Arbitrato: una firma per un po’ di libertà in più
Lo scorso 31 marzo il Presidente della Repubblica, Giorgio Napolitano, ha rinviato alle Camere il testo del disegno di legge n. 1441-Quater-D (c.d. collegato lavoro), che si caratterizzava soprattutto per l’introduzione dell’arbitrato quale strumento alternativo per la risoluzione delle controversie in materia di lavoro.
Dopo lo stop imposto dal Presidente, la Commissione Lavoro della Camera dei Deputati ha modificato il testo, così da soddisfare i rilievi avanzati dalla più alta carica dello Stato. A questo punto, è però necessario che le nuove norme – volte ad aprire qualche spazio di libertà all’interno del mondo del lavoro, oggi tanto rigido e ingessato – vengano approvate al più presto. Ed è esattamente a questo fine che un gruppo di professori universitari e altri esperti della materia ha lanciato un appello “A favore dell’arbitrato nelle controversie del lavoro”.
L’iniziativa si deve ad Adapt (Associazione per gli Studi Internazionali e Comparati sul Diritto del Lavoro e sulle Relazioni Industriali) e ha come primo firmatario il professor Michele Tiraboschi, noto giuslavorista e già allievo di Marco Biagi. Nel sito di questa associazione è possibile leggere l’appello e c’è pure l’opportunità di consultare una lunga serie di pareri sulla questione, formulati da alcuni tra i giuristi italiani più prestigiosi.
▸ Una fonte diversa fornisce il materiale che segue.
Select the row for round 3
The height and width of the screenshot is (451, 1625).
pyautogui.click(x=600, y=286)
E così Giuseppe de Vergottini rileva come il rinvio presidenziale vada “sdrammatizzato”, tanto più che “il Presidente non contesta al Parlamento di potere l’arbitrato come alternativa alla composizione delle controversie di lavoro”. Altri eminenti costituzionalisti sottolineano che l’arbitrato “è un istituto che esalta l’autonomia e la libertà dei singoli consentendo una decisione rapida sul conflitto” (Tommaso Frosini), che l’arbitrato “è uno strumento snello e agile per la soluzione delle controversie, ed è ormai impiegato in tutti i settori” (Nicolò Zanon) e che, infine, “ha il pregio indiscusso di assicurare una soluzione tempestiva alle controversie di lavoro” (Ida Nicotra). Più specificamente, Luca Antonini sottolinea come “l’arbitrato di equità nella legge rinviata fosse stato circoscritto dal rispetto dei principi generali dell’ordinamento e come il Governo si fosse impegnato a intenderlo come rinvio ai principi regolatori della materia”.
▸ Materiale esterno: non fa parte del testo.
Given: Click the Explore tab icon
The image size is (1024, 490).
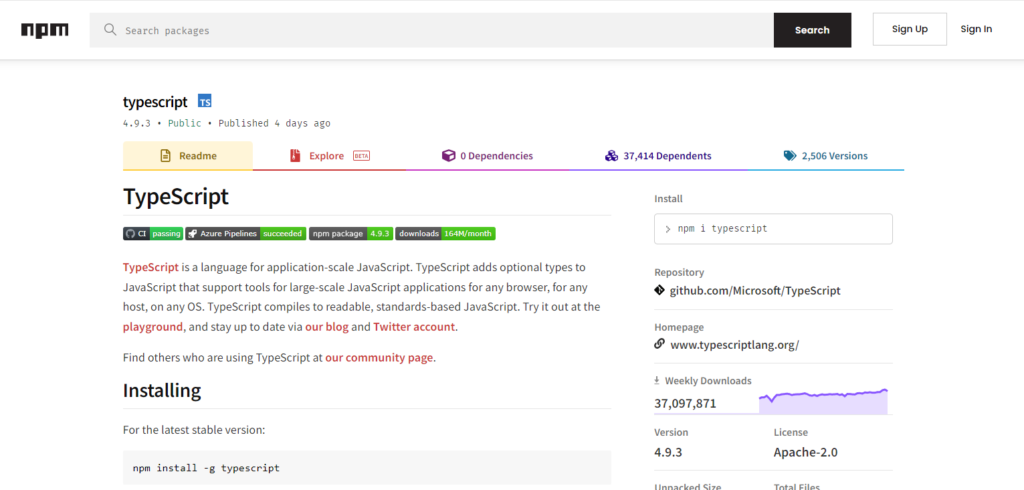Looking at the screenshot, I should tap(295, 156).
In difesa dell’arbitrato – la cui introduzione è stata contrastata solo dalla Cgil – scendono in campo anche prestigiosi giuslavoristi, i quali affermano che “per un giovane precario che vuol far valere i suoi diritti è sicuramente preferibile un arbitrato per equità, che si concluda rapidamente e con costi legali certi, ad una causa dinanzi al giudice ordinario che dura almeno tre anni e che ha costi sicuramente maggiori” (Michel Martone); che “l’arbitrato irrituale costituisce un ottimo sistema di risoluzione delle controversie e non tocca affatto il diritto sostanziale, come si dice erroneamente” (Antonio Vallebona); che “il giudizio equitativo non è, né potrà mai essere, un giudizio contro le norme inderogabili di legge, ma, al più, come insegna la dottrina più accreditata, un giudizio volto a modellare tali norme al concreto caso da decidere” (Giampiero Proia).
Si tratta di voci molto ragionevoli e pacate, provenienti da studiosi che hanno ben presente quanto sia lenta, inefficace, farraginosa e quindi alla fine davvero iniqua la nostra giustizia ordinaria, e come sia dunque urgente dare spazio a strumenti alternativi di risoluzione delle controversie che, in altre culture, hanno da tempo ottenuto un considerevole spazio.